What a ravenous horse. The way he chomped at the hay, I
thought he had been starved for weeks. Mrs Simpson
assured me that he was always hungry. He would kick
other horses away from sharing his feed in the paddock.
Now that he looked all right, I said good bye to Mrs
Simpson. She said she would check on him later in the
night. "This horse would recover," I said.
"Sometimes, he could not pass urine as the
constipated stools in the intestines weigh down on his
bladder and once he was able to pass urine, he would be
fine."
He had mild signs of colic and given pain killers, he
would feel much better and live to the New Year's Day.

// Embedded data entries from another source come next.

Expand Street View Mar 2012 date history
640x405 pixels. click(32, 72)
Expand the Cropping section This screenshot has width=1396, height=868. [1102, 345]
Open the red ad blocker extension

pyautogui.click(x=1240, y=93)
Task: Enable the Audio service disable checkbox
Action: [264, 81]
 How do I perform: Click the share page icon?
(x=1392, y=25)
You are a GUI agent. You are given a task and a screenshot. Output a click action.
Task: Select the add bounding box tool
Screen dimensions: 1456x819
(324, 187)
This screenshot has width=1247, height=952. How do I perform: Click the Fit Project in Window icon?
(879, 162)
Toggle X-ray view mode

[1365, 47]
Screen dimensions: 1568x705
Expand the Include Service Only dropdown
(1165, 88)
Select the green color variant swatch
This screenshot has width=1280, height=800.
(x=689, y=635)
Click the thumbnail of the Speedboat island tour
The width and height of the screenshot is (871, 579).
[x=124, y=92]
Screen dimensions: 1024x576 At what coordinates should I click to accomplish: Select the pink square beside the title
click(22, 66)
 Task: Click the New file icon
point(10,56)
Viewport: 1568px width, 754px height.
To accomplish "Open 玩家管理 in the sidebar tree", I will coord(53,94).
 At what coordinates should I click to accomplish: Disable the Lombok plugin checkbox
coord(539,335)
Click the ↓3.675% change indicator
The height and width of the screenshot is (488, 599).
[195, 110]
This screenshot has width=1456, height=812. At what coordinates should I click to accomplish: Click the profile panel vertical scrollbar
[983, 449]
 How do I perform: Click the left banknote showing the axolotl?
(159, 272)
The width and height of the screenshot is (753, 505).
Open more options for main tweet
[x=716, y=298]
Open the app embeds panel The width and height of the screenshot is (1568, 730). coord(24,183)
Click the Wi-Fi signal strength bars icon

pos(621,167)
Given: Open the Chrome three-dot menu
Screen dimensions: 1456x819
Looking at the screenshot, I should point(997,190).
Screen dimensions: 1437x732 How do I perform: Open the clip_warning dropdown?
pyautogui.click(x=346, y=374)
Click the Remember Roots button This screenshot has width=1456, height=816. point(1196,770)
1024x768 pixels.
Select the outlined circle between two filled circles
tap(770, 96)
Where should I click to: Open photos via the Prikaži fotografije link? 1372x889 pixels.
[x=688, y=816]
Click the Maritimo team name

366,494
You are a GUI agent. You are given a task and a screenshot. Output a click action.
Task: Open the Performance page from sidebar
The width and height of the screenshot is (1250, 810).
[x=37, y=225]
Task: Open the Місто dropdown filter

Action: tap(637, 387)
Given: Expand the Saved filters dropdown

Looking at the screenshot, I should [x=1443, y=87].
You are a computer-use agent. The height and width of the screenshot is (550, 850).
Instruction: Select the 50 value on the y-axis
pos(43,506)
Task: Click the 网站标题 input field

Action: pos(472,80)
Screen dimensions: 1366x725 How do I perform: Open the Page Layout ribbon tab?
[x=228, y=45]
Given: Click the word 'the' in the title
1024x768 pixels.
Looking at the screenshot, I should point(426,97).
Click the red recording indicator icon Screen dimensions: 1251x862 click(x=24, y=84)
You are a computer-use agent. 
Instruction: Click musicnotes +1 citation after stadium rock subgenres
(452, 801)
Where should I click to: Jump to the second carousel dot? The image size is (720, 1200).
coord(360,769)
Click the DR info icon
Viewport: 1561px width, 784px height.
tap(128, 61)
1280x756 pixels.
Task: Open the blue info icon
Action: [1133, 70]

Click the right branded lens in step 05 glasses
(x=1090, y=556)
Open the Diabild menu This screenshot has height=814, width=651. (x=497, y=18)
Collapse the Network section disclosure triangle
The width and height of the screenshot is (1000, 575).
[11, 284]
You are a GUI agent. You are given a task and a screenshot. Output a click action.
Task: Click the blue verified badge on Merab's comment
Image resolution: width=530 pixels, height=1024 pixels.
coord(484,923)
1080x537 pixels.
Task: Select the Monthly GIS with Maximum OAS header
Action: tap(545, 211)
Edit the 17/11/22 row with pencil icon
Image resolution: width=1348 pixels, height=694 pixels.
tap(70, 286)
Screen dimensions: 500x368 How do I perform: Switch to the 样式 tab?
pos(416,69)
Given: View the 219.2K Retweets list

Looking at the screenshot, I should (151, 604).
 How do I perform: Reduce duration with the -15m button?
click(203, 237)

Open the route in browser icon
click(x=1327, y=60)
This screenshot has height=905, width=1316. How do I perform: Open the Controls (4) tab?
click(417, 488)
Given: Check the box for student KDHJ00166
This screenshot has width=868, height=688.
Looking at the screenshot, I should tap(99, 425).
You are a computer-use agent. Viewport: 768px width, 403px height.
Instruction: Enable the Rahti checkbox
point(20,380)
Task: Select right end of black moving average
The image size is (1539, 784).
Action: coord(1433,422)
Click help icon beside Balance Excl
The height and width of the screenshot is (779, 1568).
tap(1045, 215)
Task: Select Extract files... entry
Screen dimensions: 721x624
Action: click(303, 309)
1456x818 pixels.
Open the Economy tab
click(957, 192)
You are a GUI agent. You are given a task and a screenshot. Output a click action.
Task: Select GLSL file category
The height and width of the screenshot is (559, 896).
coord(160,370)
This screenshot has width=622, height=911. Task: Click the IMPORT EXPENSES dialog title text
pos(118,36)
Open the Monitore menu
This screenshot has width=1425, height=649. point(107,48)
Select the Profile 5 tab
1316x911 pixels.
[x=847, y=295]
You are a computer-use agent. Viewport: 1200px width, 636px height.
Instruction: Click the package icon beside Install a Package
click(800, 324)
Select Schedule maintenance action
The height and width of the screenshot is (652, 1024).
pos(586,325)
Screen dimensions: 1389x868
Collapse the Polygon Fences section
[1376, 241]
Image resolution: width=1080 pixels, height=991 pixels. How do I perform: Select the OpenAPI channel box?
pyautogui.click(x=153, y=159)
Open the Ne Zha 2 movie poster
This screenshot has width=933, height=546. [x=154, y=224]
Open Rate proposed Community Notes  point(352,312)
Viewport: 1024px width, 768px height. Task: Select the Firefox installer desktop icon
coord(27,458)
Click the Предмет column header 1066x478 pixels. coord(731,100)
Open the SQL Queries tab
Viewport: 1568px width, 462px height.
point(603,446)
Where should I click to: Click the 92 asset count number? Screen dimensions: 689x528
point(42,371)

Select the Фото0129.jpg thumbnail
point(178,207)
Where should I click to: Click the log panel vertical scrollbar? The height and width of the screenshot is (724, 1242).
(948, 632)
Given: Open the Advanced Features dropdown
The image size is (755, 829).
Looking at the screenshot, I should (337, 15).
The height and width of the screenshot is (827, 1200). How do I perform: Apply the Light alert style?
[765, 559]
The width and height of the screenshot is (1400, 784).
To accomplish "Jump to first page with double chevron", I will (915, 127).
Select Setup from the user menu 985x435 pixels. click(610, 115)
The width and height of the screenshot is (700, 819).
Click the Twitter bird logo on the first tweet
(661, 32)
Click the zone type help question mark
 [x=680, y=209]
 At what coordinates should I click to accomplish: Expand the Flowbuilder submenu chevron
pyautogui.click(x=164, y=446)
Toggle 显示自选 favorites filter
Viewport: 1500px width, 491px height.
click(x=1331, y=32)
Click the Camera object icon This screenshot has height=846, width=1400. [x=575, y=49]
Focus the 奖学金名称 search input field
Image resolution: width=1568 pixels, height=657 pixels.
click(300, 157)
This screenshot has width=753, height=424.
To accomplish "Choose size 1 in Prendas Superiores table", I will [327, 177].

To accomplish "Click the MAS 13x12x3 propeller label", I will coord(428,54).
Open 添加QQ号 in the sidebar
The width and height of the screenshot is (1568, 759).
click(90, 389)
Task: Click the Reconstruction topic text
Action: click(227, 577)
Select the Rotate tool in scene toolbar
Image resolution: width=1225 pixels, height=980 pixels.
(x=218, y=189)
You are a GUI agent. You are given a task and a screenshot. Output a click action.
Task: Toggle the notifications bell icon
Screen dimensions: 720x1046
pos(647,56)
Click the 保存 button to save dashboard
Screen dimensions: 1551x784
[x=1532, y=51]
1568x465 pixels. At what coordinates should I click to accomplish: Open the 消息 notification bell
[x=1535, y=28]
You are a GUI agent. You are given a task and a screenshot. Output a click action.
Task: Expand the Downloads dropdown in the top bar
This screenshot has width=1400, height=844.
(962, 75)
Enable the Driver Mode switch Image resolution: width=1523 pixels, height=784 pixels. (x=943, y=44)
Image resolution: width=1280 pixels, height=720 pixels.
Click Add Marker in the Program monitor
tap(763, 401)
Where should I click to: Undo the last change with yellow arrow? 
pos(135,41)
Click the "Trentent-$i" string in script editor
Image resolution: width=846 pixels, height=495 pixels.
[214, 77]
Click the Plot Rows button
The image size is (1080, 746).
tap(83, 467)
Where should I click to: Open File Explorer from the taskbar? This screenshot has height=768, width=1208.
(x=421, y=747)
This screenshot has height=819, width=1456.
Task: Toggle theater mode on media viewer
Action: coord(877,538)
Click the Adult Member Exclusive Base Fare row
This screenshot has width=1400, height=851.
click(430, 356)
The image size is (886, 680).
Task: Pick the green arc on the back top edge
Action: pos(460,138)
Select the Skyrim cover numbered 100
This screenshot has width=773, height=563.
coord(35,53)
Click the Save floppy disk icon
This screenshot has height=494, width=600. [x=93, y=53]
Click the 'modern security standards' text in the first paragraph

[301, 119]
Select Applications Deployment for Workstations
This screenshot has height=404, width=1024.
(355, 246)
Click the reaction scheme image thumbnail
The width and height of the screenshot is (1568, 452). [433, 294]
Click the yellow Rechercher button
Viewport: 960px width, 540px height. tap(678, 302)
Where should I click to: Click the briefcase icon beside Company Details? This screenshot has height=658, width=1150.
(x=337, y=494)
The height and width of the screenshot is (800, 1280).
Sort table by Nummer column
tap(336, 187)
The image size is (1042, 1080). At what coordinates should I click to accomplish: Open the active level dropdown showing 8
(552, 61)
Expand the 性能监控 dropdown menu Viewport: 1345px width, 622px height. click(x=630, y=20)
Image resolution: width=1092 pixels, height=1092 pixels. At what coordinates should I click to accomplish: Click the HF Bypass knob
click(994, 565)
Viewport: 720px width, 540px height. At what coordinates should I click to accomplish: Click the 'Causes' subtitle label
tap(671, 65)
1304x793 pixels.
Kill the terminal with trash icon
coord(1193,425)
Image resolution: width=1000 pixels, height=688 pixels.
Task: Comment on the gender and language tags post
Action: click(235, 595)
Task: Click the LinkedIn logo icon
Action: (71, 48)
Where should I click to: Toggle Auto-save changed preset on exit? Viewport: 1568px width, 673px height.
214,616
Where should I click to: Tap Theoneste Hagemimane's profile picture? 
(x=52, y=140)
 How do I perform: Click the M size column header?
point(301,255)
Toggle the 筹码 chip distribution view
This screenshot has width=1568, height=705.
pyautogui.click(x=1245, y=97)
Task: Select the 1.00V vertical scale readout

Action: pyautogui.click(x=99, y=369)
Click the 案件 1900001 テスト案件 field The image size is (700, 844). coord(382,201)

He recovered the next day and was back to work, or to
the horse, back to what he liked best - exercising
amongst tall trees, sparrows, butterflies and on the
green tracks of Singapore's most picturesque riding
club.
This was a case "saved" by the alertness of the riding instructor and
the concern of Mrs
Simpson. Nobody
would know whether this horse would develop into severe
colic and stressed out overnight without treatment but
all horse lovers would not want to take the risk
when modern medicine is effective and available.